Indeed, it’s precisely because we’ve differed so – on this program and elsewhere in the public arena, as well as in our respective living rooms — that I was delighted recently to see my favorite First Amendment attorney on my favorite television talk show, Ted Koppel’s “Nightline”, just beginning to discuss that day’s hearing before the U. S. Supreme Court of a bitter free speech battle between the Reverend Jerry Falwell and Larry Flynt’s sex magazine, “Hustler”.
For, miracle of miracles, I actually found myself agreeing with my legal friend and advisor. Not so fast and not so far. However Miracles don’t really happen. And I’ve begun to have second thoughts.

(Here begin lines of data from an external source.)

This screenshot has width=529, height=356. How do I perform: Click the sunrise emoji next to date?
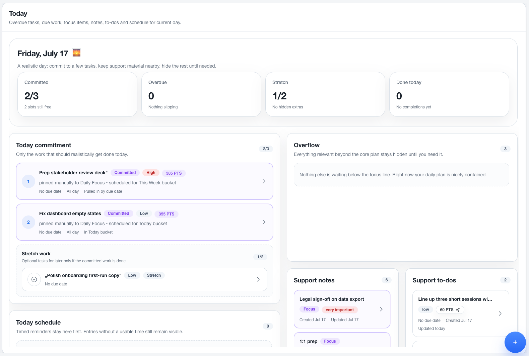(76, 53)
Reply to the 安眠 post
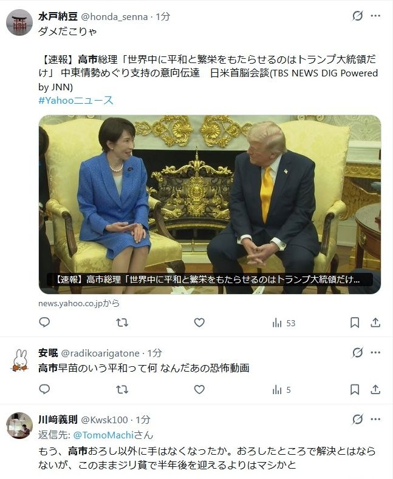 click(x=45, y=389)
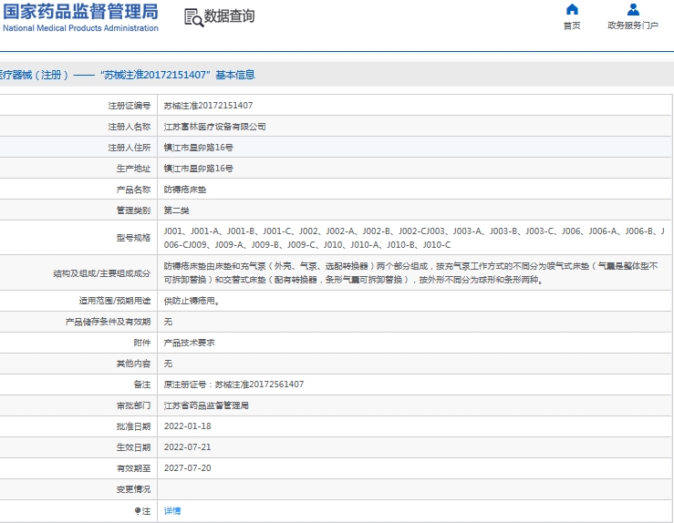Viewport: 674px width, 523px height.
Task: Click the 数据查询 magnifier document icon
Action: 192,17

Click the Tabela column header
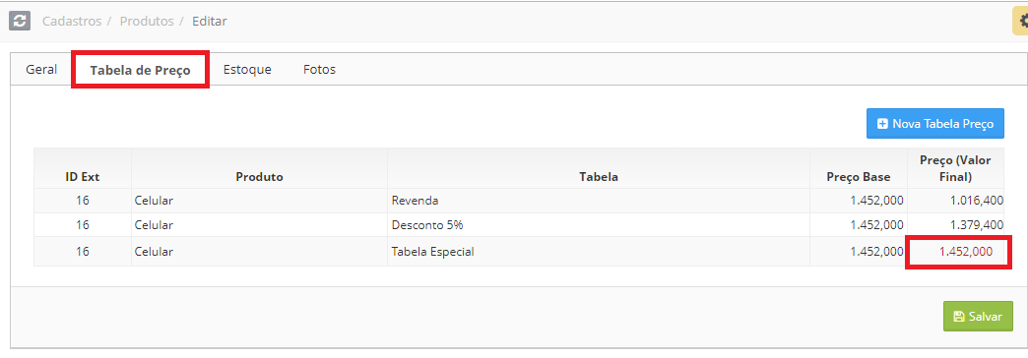point(599,177)
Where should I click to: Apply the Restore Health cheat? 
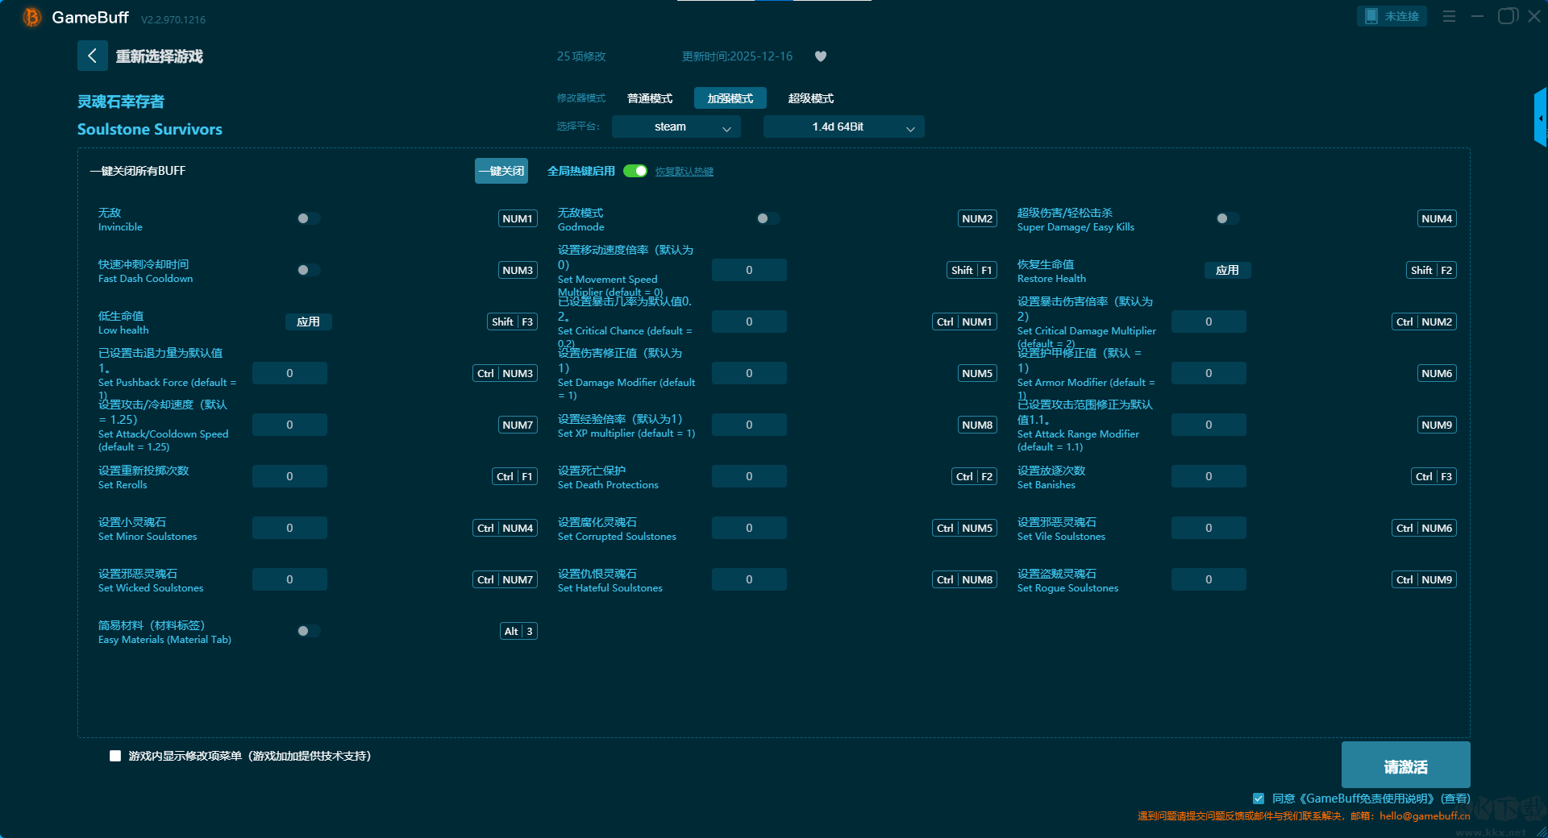[x=1227, y=270]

So, best that we talk about the issues involved…though first, to bring us all up to speed on this matter, let me read the New York Times account of that Falwell/Hustler day in court, our highest court. The Times said, “The Supreme Court took up an important free speech battle between the Reverend Jerry Falwell and the sex magazine, “Hustler” today in the liveliest argument the court has heard in recent memory. Seven of the eight Justices engaged in crackling exchanges with the opposing lawyers on whether the court should overturn a $200,000 jury award to Mr. Falwell for his, quote, ‘emotional distress’ end quote, at “Hustler’s” publication of a savage parody describing him and his mother as engaged in a drunken, incestuous encounter in an outhouse. The packed courtroom”, continued the Times, “erupted in laughter, though not at the parody, at several points in the sixty minute argument…” sixty minute argument, let me skip a bit now and then go on to quote further, “The courtroom amusement notwithstanding, the case turns on serious and novel issues of great concern to press groups, many of which filed briefs on “Hustler’s” side, warning that the verdict against it threatens cartoonists, columnists and others who do sharp, satiric commentary. It is also of concern to public figures who seek protection from press abuse. Several Justices suggested they were grappling with a conflict between the freedom of the press to carry on a long tradition of biting satire and what Justice Antonin Scalia called, ‘The concern that good people should be able to enter public life without being exposed to wanton abuse in print’ “. I didn’t get enough of a chance, Floyd Abrams, to hear you further on the subject, but what’s your own fix on this conflict?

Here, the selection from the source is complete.